First, let’s look at what the General Plan lists as goals for downtown:

  • To promote downtown Oakland’s position as a dynamic economic center for the region.
  • To serve as a primary communications, office, government, high technology, retail, entertainment, and transportation hub for Northern California.
  • To become a premier location in the region for urban residential living, by building upon existing neighborhoods, and by promoting and expanding a pedestrian-friendly, diverse, and exciting range of housing, social, cultural, and arts opportunities.
  • To further develop, support, revitalize, and promote the distinct, attractive urban character of each of the downtown districts, and the respect historic resources.

The zoning suggested below is not my personal fantasy zoning for downtown, but I think it’s an example of a reasonable zoning proposal that is consistent with the General Plan.
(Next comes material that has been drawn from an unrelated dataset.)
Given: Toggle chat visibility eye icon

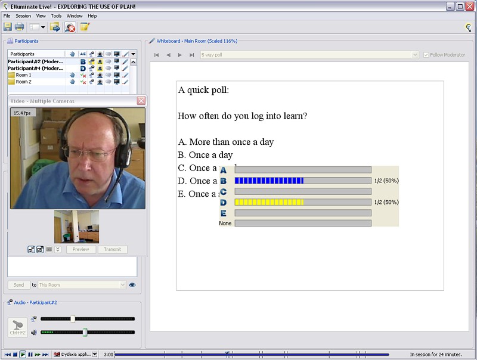Looking at the screenshot, I should click(132, 285).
I tried to draw these lines to respect the existing character of downtown neighborhoods. In keeping with the General Plan’s direction to concentrate building along the Broadway spine, the area outlined in black would be the highest density zone, we’ll call it Zone 1 for fun. Recognizing that there are almost no developable lots left on Broadway, and also that a spine doesn’t mean only one street, but rather should represent the core area most accessible by public transit, the area extends a few blocks on either side. I took Zone 1 all the way down 20th Street to the Lake in order to maximize space for commercial development, and to ensure that the proposal respects the existing use in the area, which is our most highly concentrated office district. 20th Street, being incredibly wide, and featuring both a BART station and the Uptown Transit Center bus mall, is a prime candidate for future office build-out.
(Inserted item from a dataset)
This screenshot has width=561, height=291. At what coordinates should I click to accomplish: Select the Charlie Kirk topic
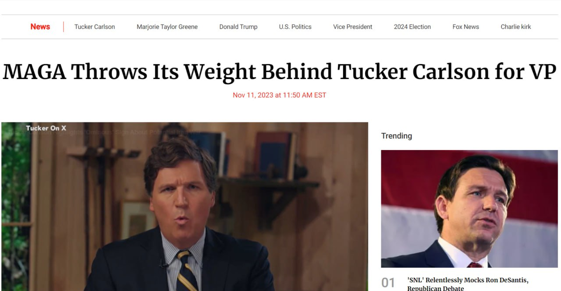click(516, 27)
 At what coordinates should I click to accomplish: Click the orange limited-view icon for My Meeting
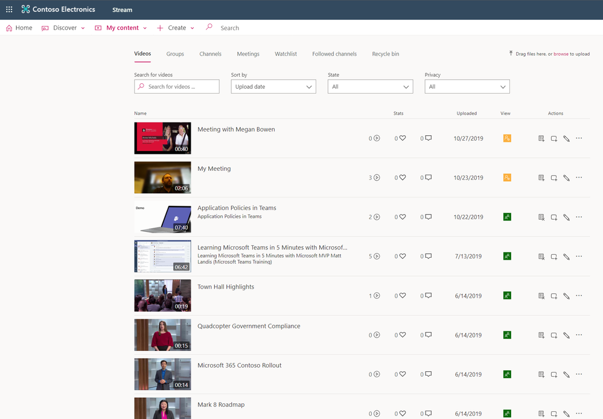pyautogui.click(x=507, y=178)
The rest of downtown is all what we’ll call Zone 2, except for the two neighborhoods outlined in red. I have removed these two historic neighborhoods - Old Oakland and the Lakeside Apartment District - because I agree it is appropriate that they should get special treatment to ensure preservation of their historic character. I expanded the Lakeside Apartment District to a larger area than designated as the official historic district by the City’s cultural heritage survey just for simplicity’s sake, because otherwise the map looked gerrymandered as all get-out.
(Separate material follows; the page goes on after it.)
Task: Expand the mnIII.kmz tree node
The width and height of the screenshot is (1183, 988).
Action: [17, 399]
Does everybody know what FAR is? FAR, or Floor Area Ratio (PDF!), is basically the total square footage of a building divided by the square footage of a lot. I’m not in love with FAR, but I do like that it allows for a great deal of flexibility in design - shorter buildings in exchange for less open space, taller buildings must have a narrow footprint, which works for people who are concerned with say, preserving view corridors.

So there are your three downtown zones. Zone 1 gets a FAR of 20, which is the FAR assigned to downtown by the LUTE. Zone 2 gets a lower FAR of 14, and the historic neighborhoods get a FAR of 9. No height limits, no design requirements, just design review for everything. Zone 1 requires retail space for all new developments, no setbacks required for construction in any zone, and absolutely no private open space requirements. Someday I hope to find the time to write a long blog about how much I hate private open space, but for now, let’s just say that it’s bad for the neighborhood. I’m not a big fan of elaborate use restrictions, but getting into everything wrong with the permitted facilities and activities in the current proposed code (PDF!) would like triple the length of this post, so let’s just say that I wouldn’t prohibit nearly so many things - certainly not billboards or self-storage.

My ideal downtown zoning code would feature minimal regulation and maximum flexibility. The current proposal approaches zoning from an antiquated perspective, but I think a more fundamental problem is that it treats downtown like a regular neighborhood. Downtown shouldn’t be just Piedmont Avenue with taller buildings. If there’s any part of Oakland that deserves to be free from restrictive use and design requirements, where creativity and flexibility and crazy mixes of uses are not only allowed, but encouraged, where density is maximized, it’s the Central Business District. The plan outlined above does exactly that, whereas the current staff proposal does the opposite.